How to build a bank - Morgan Wirtz' Journey to Launching Rise
You may know Morgan Wirtz from the news, social media, an event, The Banking Art Night on October 25, 2022, or The Banking Scene Afterwork. He is the CEO and founder of Rise, “The money app & debit card for teens, loved by parents”.
Last year, Morgan joined us at The Banking Scene Afterwork to explain Rise’s mission and ambitions. This time he joined us for a more personal session on how his past 12 months were in launching the bank.
Launching the bank
Launching a bank, making it tangible and open for evaluation and re-engineering after two years of reflection and development, is a highly vulnerable and exciting period. Rise started onboarding clients gradually in March 2022, based on a waiting list.
Morgan: “We welcomed these early adopters in March to test the products and share with us their feedback. We followed up very closely with these families at that point. And it was also evident that we had to improve a lot.
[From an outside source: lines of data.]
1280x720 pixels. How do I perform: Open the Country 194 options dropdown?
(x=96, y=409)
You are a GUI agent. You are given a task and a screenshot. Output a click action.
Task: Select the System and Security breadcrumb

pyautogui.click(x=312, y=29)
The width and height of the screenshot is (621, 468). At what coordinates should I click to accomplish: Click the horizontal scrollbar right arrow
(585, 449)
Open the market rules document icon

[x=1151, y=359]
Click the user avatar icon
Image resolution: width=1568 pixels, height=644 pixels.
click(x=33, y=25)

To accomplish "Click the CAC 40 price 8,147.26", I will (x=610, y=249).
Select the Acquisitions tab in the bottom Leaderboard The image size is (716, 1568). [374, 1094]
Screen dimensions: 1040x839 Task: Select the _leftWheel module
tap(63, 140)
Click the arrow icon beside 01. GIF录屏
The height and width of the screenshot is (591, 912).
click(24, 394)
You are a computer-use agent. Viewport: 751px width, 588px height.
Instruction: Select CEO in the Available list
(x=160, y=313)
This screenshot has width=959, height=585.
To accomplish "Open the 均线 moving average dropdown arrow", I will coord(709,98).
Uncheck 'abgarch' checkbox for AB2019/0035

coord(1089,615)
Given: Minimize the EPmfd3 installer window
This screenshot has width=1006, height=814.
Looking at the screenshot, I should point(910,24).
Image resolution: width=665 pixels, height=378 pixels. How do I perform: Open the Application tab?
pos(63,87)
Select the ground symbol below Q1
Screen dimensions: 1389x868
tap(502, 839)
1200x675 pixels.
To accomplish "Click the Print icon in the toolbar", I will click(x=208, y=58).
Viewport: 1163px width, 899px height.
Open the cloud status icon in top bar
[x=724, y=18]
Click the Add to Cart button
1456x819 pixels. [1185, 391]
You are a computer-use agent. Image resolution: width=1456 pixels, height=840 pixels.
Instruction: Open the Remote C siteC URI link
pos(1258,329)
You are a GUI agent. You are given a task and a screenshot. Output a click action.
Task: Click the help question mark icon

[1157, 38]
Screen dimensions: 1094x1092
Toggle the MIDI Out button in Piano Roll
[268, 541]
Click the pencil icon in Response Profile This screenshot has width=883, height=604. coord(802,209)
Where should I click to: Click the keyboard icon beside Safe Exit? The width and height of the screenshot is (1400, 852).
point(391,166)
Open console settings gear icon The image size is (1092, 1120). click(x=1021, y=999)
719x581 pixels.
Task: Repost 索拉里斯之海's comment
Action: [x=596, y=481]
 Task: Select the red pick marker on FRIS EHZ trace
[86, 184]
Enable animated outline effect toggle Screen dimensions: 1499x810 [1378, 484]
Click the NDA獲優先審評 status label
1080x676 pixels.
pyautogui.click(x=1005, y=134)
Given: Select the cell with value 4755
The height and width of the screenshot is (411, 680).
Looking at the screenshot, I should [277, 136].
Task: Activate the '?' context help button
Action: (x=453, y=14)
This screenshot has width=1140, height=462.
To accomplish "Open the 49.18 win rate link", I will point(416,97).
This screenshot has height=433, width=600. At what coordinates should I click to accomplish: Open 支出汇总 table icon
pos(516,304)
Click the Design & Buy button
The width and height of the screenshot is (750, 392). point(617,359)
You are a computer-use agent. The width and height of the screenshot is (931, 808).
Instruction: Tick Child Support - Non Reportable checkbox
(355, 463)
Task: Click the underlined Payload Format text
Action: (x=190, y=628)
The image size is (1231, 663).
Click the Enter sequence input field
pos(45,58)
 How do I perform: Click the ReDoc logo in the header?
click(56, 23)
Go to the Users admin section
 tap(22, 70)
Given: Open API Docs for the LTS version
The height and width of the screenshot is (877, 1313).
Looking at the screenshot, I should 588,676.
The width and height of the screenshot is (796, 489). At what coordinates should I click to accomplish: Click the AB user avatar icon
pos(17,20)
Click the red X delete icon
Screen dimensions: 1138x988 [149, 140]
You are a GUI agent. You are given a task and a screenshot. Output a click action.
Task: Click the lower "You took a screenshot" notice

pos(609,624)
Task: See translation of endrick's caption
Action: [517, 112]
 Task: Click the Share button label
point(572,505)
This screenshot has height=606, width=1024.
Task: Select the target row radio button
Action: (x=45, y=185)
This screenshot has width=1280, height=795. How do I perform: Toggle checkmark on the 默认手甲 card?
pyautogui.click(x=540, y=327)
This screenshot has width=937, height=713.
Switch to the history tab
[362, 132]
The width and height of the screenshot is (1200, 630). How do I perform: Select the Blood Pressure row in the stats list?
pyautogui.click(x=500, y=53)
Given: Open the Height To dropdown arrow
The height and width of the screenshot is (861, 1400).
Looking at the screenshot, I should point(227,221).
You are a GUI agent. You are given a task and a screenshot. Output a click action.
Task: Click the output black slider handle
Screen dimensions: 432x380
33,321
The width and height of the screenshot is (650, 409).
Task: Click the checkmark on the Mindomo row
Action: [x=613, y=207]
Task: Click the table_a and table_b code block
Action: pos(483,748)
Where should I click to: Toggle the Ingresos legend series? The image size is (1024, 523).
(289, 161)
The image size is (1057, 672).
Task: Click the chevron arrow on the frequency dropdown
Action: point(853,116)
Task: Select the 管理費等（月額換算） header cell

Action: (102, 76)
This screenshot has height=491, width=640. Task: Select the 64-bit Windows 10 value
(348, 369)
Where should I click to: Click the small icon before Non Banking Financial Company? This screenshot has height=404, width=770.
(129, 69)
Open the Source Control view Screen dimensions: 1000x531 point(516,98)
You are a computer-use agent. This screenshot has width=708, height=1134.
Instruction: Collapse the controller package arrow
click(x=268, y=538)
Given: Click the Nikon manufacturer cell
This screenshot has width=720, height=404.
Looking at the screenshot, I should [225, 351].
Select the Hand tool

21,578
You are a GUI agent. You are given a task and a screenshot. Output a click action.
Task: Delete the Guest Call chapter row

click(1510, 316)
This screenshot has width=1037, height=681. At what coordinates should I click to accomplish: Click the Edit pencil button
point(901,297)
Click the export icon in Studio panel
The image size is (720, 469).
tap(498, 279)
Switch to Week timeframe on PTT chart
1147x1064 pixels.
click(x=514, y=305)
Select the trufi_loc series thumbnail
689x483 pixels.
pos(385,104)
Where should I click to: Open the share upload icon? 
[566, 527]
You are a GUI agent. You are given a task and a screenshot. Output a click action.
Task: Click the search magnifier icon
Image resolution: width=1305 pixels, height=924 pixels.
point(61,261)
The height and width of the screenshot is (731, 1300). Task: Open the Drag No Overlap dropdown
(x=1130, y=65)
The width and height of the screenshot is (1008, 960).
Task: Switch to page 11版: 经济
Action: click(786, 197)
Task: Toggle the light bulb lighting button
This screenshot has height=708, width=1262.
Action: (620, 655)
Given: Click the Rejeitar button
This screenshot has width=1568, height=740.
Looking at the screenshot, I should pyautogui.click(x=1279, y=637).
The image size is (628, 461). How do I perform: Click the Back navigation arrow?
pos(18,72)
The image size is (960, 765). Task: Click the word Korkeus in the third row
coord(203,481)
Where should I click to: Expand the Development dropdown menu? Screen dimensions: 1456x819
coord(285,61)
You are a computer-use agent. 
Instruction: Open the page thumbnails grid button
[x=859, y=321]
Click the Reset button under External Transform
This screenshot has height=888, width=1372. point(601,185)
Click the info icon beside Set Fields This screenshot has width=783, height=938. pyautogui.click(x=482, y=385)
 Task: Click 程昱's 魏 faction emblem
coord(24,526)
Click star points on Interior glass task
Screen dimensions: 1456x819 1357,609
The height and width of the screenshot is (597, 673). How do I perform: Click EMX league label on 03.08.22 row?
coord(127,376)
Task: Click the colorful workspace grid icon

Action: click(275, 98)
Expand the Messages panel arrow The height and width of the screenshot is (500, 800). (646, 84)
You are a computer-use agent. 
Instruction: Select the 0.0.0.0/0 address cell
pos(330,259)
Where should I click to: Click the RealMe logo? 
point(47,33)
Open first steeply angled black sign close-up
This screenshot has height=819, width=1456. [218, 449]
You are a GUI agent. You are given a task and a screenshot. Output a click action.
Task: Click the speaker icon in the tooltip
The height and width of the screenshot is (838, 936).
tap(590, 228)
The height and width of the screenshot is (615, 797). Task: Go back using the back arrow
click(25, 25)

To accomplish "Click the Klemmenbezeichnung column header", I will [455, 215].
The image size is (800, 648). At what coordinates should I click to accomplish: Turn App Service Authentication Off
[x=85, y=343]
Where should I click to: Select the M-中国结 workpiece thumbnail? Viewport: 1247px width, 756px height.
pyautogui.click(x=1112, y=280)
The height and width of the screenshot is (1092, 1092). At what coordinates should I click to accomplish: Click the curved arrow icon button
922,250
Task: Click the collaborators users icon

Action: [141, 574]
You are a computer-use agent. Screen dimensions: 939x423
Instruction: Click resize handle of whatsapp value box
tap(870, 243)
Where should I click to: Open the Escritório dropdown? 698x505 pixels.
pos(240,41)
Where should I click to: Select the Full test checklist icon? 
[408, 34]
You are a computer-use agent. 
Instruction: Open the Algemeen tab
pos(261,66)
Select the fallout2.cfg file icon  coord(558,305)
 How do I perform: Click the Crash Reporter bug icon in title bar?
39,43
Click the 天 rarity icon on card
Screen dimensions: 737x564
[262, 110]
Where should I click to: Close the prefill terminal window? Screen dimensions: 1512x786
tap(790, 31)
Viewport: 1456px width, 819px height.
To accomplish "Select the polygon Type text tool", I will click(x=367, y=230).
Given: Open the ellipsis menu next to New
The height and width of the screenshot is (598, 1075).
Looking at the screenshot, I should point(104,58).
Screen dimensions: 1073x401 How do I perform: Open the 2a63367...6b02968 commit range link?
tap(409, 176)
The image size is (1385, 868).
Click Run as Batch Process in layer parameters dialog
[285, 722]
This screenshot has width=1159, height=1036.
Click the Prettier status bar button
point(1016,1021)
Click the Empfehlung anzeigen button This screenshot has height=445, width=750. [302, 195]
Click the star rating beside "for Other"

The fundamentals were there, but so many things were missing.”
The ones familiar with the offering of Rise know that the challenge is two-fold: there are the parents with expectations and the children with entirely different expectations.
Parents look at Rise as a bank and expect the same level of trust in leaving their money at Rise (yes: there is a difference between trusting a bank and trusting your money with a bank).
On the other hand, children need a good and easy experience to lift financial knowledge and learn healthy financial habits.
Morgan: “Parents told us it’s important that their kids have an amazing experience where they learn. For them, the key is that in one glance, they can have an overview of their kid’s financial world, with the proper parental controls, and they can see the evolution.”
6 months and around 40 app releases later, they opened for everyone with a Back-to-School campaign in September.
Rise’s key audience is children that start going to high school. The challenge for Rise is to convince parents to open an account for their children’s money management with them instead of a traditional bank.
The feedback from parents taught them that they are not looking for an educational platform for their children to manage their money. The app should not replace the parent’s job to educate their children, but it should open the discussions for education.
Morgan: “The very first priority was how to make a super engaging experience, super simple, super playful, so kids feel connected to their bank and use it for more than just card payments. From there on, you incorporate more tools, not only an account to spend but also an account to save money with saving goals. So, they are actually making their trade-off with their money.”
The Biggest Challenges and Success Stories Over the Past 12 Months
Launching a bank goes with ups and down. Luckily, the young team is backed by a few senior non-executive banking veterans who advise them constantly.
Morgan explained that his biggest challenge over the past 12 months was meeting the deadlines in the development roadmap. Of course, building a bank in 2 years at his age is very ambitious. Morgan was 20 when they started the project.
Once they had the minimum viable product in March, they needed to build new iterations to improve the product and the onboarding process. The near-future challenges are the more strategic dilemmas: what are the next steps for more financial education and a higher level of financial knowledge of youth?
Successfully dealing with these challenges is also what Morgan is most proud of: “the period that gave me the most satisfaction was the improvement period since March: seeing the feedback of families improving day after day, release after release was impressive. By the end of this summer, parents started saying they were completely open to discussing with their children about money. Children came to us and said they made conscious trade-offs about spending the money with their Rise card or putting it in their savings to achieve their savings goals faster instead. Hearing all the gives me the most energy today.”
One of the Back-to-School campaign’s most surprising side effects was the attention they got from incumbent banks that wanted to see if Rise was open to investigating the opportunity to set up a collaboration or a B2B offering to help these incumbents with the challenge of financial education.
All that was, of course, a CEO talking. Digging deeper, we learned that Morgan had another, more personal success story: he achieved spending time with one of his favourite Fintech role models. After an introduction by a Revolut executive, Morgan was invited for dinner in Amsterdam with John Collison, the Founder and President of Stripe.
Typical for Morgan’s drive was that he immediately added what he learned from him: “what matters is almost at all costs, we built a product 10X better than anything else, and everything follows.”
Over the past 12 months, I had the chance to speak to Morgan a few times, and he keeps surprising me with the fast evolution, not just of the company but also personally. He is only 23 years old and successfully building a B2P offering, and in parallel, they are now looking at the B2B market to see if that could help them to achieve their mission faster.
I’m curious: if they can build an offering that is 10X better than the rest, where will this adventure stop?